* **Problem**
Every line from the one with "Open the user profile icon" through the end of the entries below must be retyped exactly, and only those lines. The pictures are not part of the copy.

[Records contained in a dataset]

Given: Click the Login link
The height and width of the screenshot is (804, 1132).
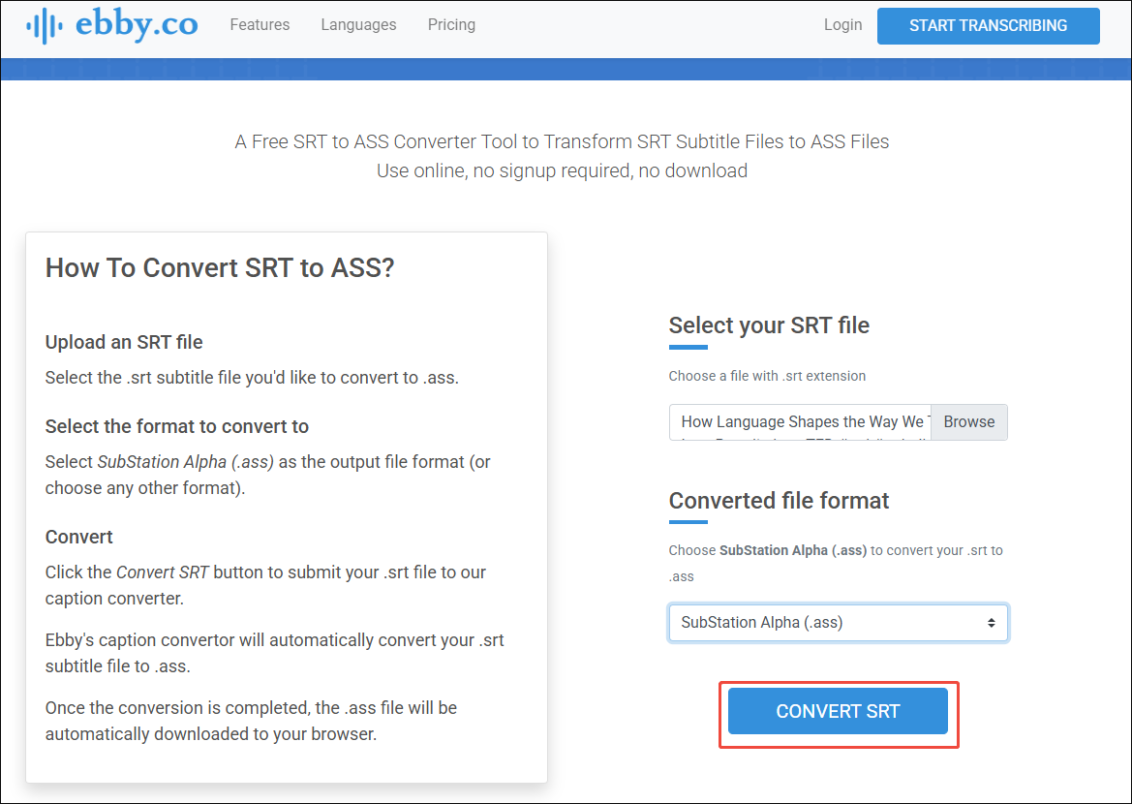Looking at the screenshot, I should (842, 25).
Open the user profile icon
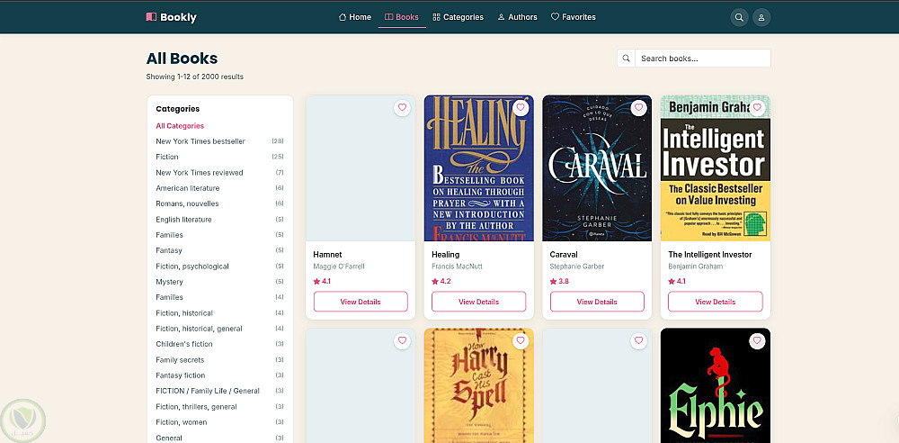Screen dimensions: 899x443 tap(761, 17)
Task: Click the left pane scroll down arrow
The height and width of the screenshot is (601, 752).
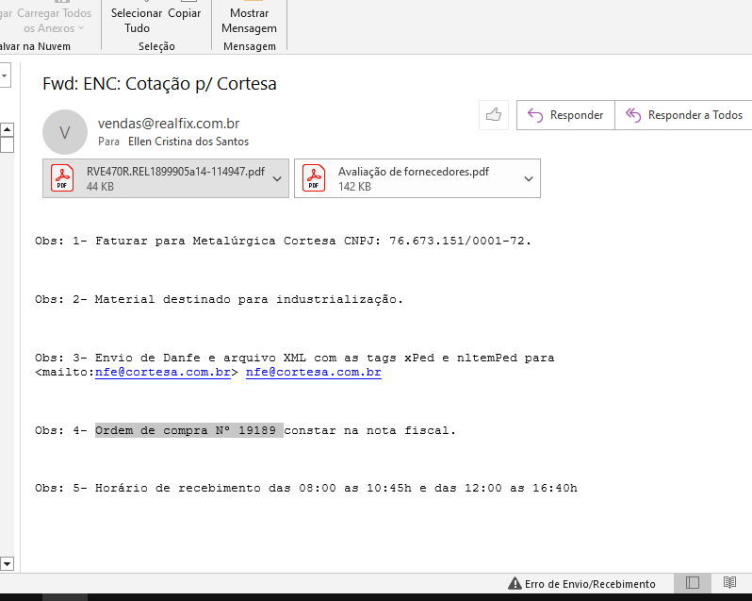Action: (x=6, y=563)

* **Solution below**
Open the user profile icon
Screen dimensions: 899x443 tap(761, 17)
Task: Click the left pane scroll down arrow
The height and width of the screenshot is (601, 752).
Action: (x=6, y=563)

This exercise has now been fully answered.